◆ **Problem requirements**: Below are the records; give again exactly the line with "The width and", the line with "Delete layer with trash icon", and each line that lies between them, and nothing besides.

◆ **Excerpts from a dataset**:
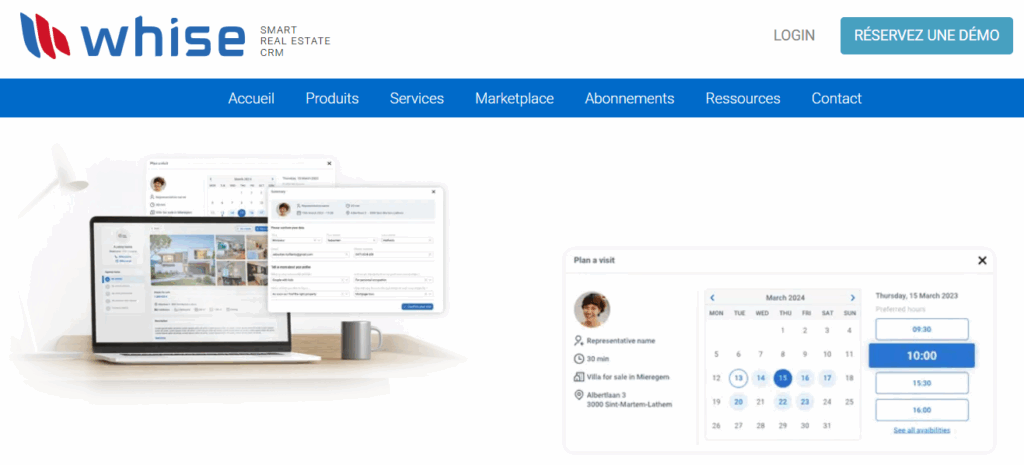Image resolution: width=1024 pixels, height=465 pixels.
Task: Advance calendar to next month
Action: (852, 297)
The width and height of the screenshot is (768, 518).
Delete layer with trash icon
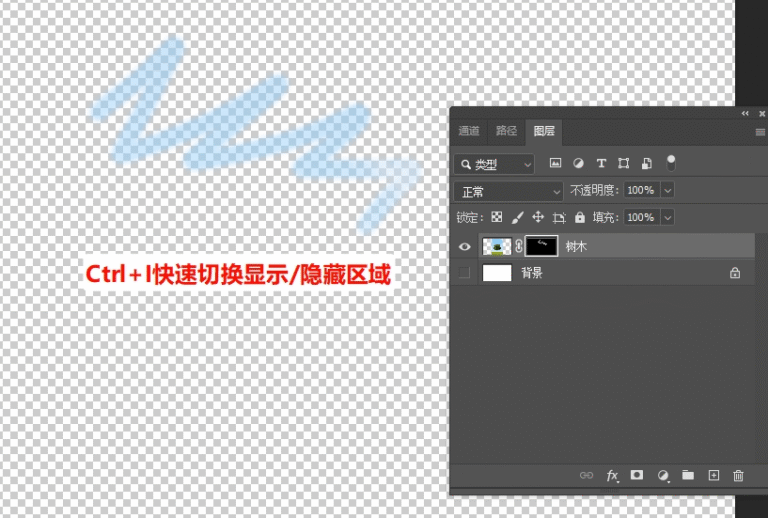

---

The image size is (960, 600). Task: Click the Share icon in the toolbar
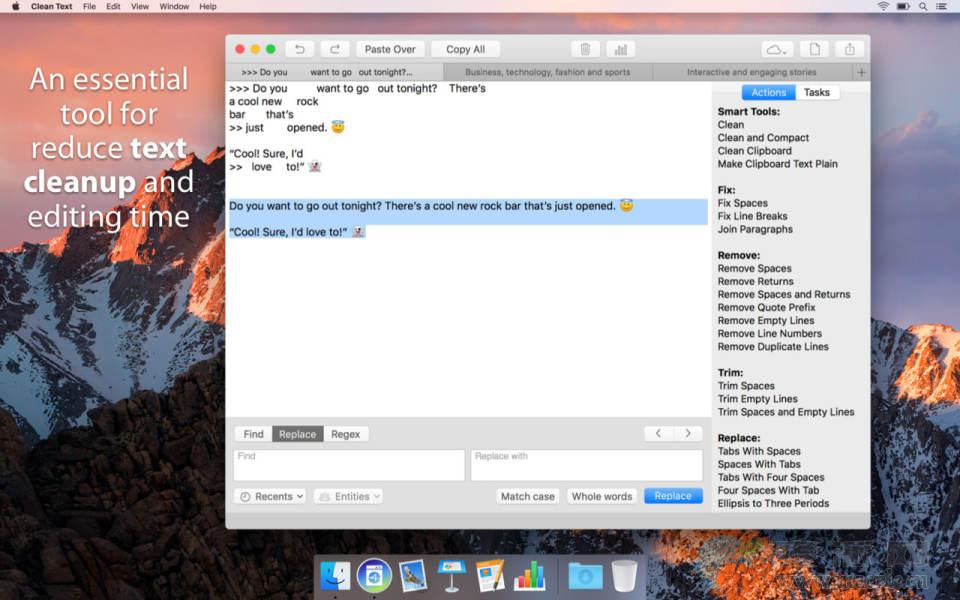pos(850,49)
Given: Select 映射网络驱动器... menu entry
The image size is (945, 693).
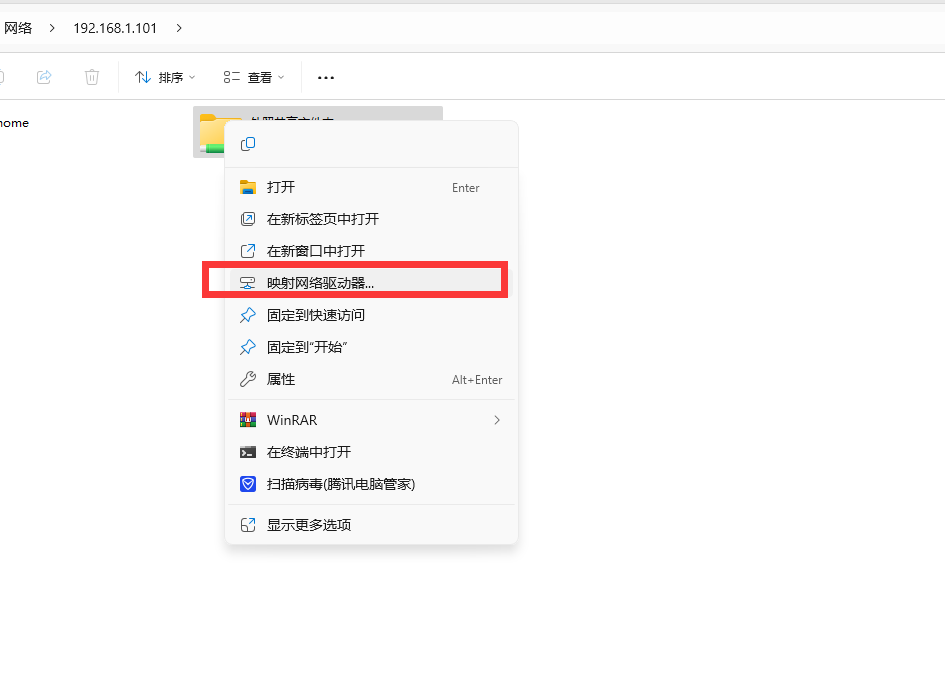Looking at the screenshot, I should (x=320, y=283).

◆ **Answer to the exercise**:
The width and height of the screenshot is (768, 518).
Delete layer with trash icon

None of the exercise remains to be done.